— SUPPLIED DATA —
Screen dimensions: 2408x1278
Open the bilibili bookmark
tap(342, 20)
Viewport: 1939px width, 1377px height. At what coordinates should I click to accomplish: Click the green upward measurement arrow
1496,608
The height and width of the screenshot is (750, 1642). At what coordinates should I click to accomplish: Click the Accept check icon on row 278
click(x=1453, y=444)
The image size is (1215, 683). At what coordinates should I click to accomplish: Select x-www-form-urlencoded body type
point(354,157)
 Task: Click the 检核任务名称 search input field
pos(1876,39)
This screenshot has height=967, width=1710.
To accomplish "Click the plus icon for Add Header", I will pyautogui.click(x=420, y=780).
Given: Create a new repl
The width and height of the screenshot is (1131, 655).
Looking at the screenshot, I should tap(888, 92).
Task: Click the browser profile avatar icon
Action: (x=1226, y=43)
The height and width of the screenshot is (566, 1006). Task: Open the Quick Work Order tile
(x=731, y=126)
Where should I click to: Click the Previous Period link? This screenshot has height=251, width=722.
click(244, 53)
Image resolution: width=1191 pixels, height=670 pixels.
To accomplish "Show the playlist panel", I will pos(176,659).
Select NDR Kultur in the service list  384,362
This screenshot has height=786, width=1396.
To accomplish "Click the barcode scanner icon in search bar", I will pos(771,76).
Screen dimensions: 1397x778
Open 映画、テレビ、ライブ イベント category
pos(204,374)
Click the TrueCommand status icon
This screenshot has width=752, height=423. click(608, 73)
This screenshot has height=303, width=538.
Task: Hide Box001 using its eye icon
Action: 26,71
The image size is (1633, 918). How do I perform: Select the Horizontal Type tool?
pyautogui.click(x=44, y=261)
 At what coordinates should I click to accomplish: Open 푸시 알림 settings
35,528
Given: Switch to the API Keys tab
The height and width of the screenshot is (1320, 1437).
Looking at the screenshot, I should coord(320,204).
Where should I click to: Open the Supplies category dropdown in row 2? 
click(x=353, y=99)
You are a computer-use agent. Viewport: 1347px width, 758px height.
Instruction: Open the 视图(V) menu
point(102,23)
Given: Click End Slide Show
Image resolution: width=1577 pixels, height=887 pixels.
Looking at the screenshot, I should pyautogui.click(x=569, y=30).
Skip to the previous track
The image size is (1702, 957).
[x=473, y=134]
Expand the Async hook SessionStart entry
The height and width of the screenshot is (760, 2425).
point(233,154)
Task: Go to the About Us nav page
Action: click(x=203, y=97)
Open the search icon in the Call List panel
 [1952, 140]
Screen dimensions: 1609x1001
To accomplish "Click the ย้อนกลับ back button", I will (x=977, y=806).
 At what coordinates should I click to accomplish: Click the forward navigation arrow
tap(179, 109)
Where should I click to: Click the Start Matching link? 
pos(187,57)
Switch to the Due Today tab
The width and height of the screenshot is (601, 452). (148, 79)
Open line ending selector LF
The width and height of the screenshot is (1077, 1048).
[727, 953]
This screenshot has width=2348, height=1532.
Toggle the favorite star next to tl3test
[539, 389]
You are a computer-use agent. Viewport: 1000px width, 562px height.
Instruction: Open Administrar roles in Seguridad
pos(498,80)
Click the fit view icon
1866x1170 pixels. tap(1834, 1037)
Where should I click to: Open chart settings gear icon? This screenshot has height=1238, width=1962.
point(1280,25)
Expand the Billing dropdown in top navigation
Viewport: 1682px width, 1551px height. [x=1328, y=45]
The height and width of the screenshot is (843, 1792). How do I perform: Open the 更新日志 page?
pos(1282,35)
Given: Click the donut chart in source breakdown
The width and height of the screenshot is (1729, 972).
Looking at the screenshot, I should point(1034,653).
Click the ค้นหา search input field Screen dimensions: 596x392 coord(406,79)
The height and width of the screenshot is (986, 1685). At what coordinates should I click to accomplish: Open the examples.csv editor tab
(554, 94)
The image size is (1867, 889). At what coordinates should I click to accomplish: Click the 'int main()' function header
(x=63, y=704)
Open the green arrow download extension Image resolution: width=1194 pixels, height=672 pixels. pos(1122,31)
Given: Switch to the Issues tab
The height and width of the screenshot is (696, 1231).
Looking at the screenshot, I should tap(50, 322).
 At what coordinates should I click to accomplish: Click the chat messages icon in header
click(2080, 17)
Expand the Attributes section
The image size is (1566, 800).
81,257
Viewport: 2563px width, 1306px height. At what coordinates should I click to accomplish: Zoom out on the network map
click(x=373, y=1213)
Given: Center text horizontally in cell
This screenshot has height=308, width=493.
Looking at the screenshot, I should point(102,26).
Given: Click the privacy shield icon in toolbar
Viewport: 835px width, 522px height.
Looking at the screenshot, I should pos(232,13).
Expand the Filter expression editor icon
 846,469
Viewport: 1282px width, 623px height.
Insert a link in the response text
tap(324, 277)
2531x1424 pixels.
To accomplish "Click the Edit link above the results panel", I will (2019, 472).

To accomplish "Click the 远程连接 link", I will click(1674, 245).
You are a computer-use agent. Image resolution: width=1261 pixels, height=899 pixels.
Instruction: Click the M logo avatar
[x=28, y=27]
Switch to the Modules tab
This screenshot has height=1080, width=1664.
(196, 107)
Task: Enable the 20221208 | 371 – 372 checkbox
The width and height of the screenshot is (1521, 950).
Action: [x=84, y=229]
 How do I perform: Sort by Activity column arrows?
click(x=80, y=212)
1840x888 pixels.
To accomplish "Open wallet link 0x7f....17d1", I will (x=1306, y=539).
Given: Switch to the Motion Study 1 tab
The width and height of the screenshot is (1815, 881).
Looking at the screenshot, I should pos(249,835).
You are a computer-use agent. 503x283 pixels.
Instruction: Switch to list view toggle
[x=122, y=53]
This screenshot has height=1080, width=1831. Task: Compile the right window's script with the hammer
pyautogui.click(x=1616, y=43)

— WHAT THE EXERCISE ASKS —
What is needed is an exact reproduction of the data.

— ANSWER SPACE —
Screen dimensions: 2408x1278
Open the bilibili bookmark
tap(342, 20)
Viewport: 1939px width, 1377px height. At what coordinates should I click to accomplish: Click the green upward measurement arrow
1496,608
The height and width of the screenshot is (750, 1642). At what coordinates should I click to accomplish: Click the Accept check icon on row 278
click(x=1453, y=444)
The image size is (1215, 683). At what coordinates should I click to accomplish: Select x-www-form-urlencoded body type
point(354,157)
 Task: Click the 检核任务名称 search input field
pos(1876,39)
This screenshot has height=967, width=1710.
To accomplish "Click the plus icon for Add Header", I will pyautogui.click(x=420, y=780).
Given: Create a new repl
The width and height of the screenshot is (1131, 655).
Looking at the screenshot, I should tap(888, 92).
Task: Click the browser profile avatar icon
Action: (x=1226, y=43)
The height and width of the screenshot is (566, 1006). Task: Open the Quick Work Order tile
(x=731, y=126)
Where should I click to: Click the Previous Period link? This screenshot has height=251, width=722.
click(244, 53)
Image resolution: width=1191 pixels, height=670 pixels.
To accomplish "Show the playlist panel", I will pos(176,659).
Select NDR Kultur in the service list  384,362
This screenshot has height=786, width=1396.
To accomplish "Click the barcode scanner icon in search bar", I will pos(771,76).
Screen dimensions: 1397x778
Open 映画、テレビ、ライブ イベント category
pos(204,374)
Click the TrueCommand status icon
This screenshot has width=752, height=423. click(608, 73)
This screenshot has height=303, width=538.
Task: Hide Box001 using its eye icon
Action: 26,71
The image size is (1633, 918). How do I perform: Select the Horizontal Type tool?
pyautogui.click(x=44, y=261)
 At what coordinates should I click to accomplish: Open 푸시 알림 settings
35,528
Given: Switch to the API Keys tab
The height and width of the screenshot is (1320, 1437).
Looking at the screenshot, I should coord(320,204).
Where should I click to: Open the Supplies category dropdown in row 2? 
click(x=353, y=99)
You are a computer-use agent. Viewport: 1347px width, 758px height.
Instruction: Open the 视图(V) menu
point(102,23)
Given: Click End Slide Show
Image resolution: width=1577 pixels, height=887 pixels.
Looking at the screenshot, I should pyautogui.click(x=569, y=30).
Skip to the previous track
The image size is (1702, 957).
[x=473, y=134]
Expand the Async hook SessionStart entry
The height and width of the screenshot is (760, 2425).
point(233,154)
Task: Go to the About Us nav page
Action: click(x=203, y=97)
Open the search icon in the Call List panel
 [1952, 140]
Screen dimensions: 1609x1001
To accomplish "Click the ย้อนกลับ back button", I will (x=977, y=806).
 At what coordinates should I click to accomplish: Click the forward navigation arrow
tap(179, 109)
Where should I click to: Click the Start Matching link? 
pos(187,57)
Switch to the Due Today tab
The width and height of the screenshot is (601, 452). (148, 79)
Open line ending selector LF
The width and height of the screenshot is (1077, 1048).
[727, 953]
This screenshot has width=2348, height=1532.
Toggle the favorite star next to tl3test
[539, 389]
You are a computer-use agent. Viewport: 1000px width, 562px height.
Instruction: Open Administrar roles in Seguridad
pos(498,80)
Click the fit view icon
1866x1170 pixels. tap(1834, 1037)
Where should I click to: Open chart settings gear icon? This screenshot has height=1238, width=1962.
point(1280,25)
Expand the Billing dropdown in top navigation
Viewport: 1682px width, 1551px height. [x=1328, y=45]
The height and width of the screenshot is (843, 1792). How do I perform: Open the 更新日志 page?
pos(1282,35)
Given: Click the donut chart in source breakdown
The width and height of the screenshot is (1729, 972).
Looking at the screenshot, I should point(1034,653).
Click the ค้นหา search input field Screen dimensions: 596x392 coord(406,79)
The height and width of the screenshot is (986, 1685). At what coordinates should I click to accomplish: Open the examples.csv editor tab
(554, 94)
The image size is (1867, 889). At what coordinates should I click to accomplish: Click the 'int main()' function header
(x=63, y=704)
Open the green arrow download extension Image resolution: width=1194 pixels, height=672 pixels. pos(1122,31)
Given: Switch to the Issues tab
The height and width of the screenshot is (696, 1231).
Looking at the screenshot, I should tap(50, 322).
 At what coordinates should I click to accomplish: Click the chat messages icon in header
click(2080, 17)
Expand the Attributes section
The image size is (1566, 800).
81,257
Viewport: 2563px width, 1306px height. At what coordinates should I click to accomplish: Zoom out on the network map
click(x=373, y=1213)
Given: Center text horizontally in cell
This screenshot has height=308, width=493.
Looking at the screenshot, I should point(102,26).
Given: Click the privacy shield icon in toolbar
Viewport: 835px width, 522px height.
Looking at the screenshot, I should pos(232,13).
Expand the Filter expression editor icon
 846,469
Viewport: 1282px width, 623px height.
Insert a link in the response text
tap(324, 277)
2531x1424 pixels.
To accomplish "Click the Edit link above the results panel", I will (2019, 472).

To accomplish "Click the 远程连接 link", I will click(1674, 245).
You are a computer-use agent. Image resolution: width=1261 pixels, height=899 pixels.
Instruction: Click the M logo avatar
[x=28, y=27]
Switch to the Modules tab
This screenshot has height=1080, width=1664.
(196, 107)
Task: Enable the 20221208 | 371 – 372 checkbox
The width and height of the screenshot is (1521, 950).
Action: [x=84, y=229]
 How do I perform: Sort by Activity column arrows?
click(x=80, y=212)
1840x888 pixels.
To accomplish "Open wallet link 0x7f....17d1", I will (x=1306, y=539).
Given: Switch to the Motion Study 1 tab
The width and height of the screenshot is (1815, 881).
Looking at the screenshot, I should pos(249,835).
You are a computer-use agent. 503x283 pixels.
Instruction: Switch to list view toggle
[x=122, y=53]
This screenshot has height=1080, width=1831. Task: Compile the right window's script with the hammer
pyautogui.click(x=1616, y=43)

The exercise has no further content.